Visited Links

I visited Rogers.com to check out my monthly wireless bill, but I took a bit to find the link. The ‘visited’ style, you see, was faded out. I’m not sure what frame of mind I was in, but for some reason I was taking them at face value, and considered the faded links to be unimportant. When I came out of my tired daze and scanned the list item by item, I found the link I was looking at before.

Links, then come in two varieties.

When you have a table of contents before (and/or at the beginning of each chapter of) a large page of text, or if you’ve got a series of items; for example, in a gallery, the links are items you’re ticking off, one by one. These links say, “You’ve already been here.”
The links at Rogers.com grey out when you click on them, as if to tell me that I’ve seen them, and they’re now unimportant. A user’s eyes easily skip over the grey text, so that they can more quickly scan through the list to find things they haven’t seen, yet.
These links might be called ‘search’ links, because you’re looking for different things, and rarely want to see the same link twice.

When you have a link to an application, on the other hand, or perhaps to a real-time info page, the links take you somewhere you’ll return to again and again. The links say, “Welcome back!”
These links are important, because you’re skipping past all the regular links to find them. Because of that, these ones need to stand out from the others. They don’t need to be more emphasized than the other links, but they do need to be different enough to be seen easily by the user as they scan. A different colour of the same luminosity could work.
These might be called ‘recurring’ links, because you go back to them time and again, and need to easily find it later.

I wonder if there are other types of links?

Tags: ,

2 Responses to “Visited Links”

  1. Mark Dykeman says:

    On a semi-related note, my WordPress theme used to change font color for links. After a few months of that, I decided to modify the theme to format them with underlines. It just seemed more logical: make everything underlined a hyperlink.

    I don’t think there’s really any possibilities other than the two you mentioned.

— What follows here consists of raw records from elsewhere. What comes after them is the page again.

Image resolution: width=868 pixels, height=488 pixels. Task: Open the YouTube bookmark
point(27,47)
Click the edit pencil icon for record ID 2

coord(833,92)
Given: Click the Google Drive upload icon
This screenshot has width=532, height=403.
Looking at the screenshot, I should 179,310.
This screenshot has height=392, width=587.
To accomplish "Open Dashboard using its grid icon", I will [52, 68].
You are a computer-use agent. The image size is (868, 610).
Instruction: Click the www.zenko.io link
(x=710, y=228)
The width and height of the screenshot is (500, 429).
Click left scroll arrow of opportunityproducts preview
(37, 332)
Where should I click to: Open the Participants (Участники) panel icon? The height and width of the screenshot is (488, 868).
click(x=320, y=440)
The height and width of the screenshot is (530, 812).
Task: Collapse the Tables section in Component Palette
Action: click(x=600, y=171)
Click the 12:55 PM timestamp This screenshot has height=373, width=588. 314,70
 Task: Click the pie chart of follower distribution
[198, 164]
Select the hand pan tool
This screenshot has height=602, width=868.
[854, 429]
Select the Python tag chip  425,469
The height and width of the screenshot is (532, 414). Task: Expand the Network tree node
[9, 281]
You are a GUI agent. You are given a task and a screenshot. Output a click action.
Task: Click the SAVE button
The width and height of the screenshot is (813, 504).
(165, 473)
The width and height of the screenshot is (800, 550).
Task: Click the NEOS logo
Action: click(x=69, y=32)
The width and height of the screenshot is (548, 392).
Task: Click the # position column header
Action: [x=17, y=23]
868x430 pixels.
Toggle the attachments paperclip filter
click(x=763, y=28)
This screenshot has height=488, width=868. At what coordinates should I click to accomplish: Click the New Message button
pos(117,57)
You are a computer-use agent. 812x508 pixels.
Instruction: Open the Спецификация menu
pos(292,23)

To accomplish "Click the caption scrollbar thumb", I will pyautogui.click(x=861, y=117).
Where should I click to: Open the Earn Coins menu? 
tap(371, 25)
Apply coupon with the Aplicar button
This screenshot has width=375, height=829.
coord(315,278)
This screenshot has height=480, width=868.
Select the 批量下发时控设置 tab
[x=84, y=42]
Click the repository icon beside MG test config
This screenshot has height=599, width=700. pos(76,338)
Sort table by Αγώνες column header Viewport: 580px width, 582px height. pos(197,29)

But how about buttons that follow a hyperlink and take you to a different Web page?

  2. I’ve also seen some that use a dotted border-bottom, for other links.

    I’ve seen certain strategies for external links, including the use of padding-right and a background-image. I’ve also seen talks about rel=”external” or such, but I’m not sure if there were any plans to implement it.

    I’m just wondering whether rel=”search” or class=”search” would be better. It seems fairly important, to me, but I’m not sure if anyone else has ever noticed it.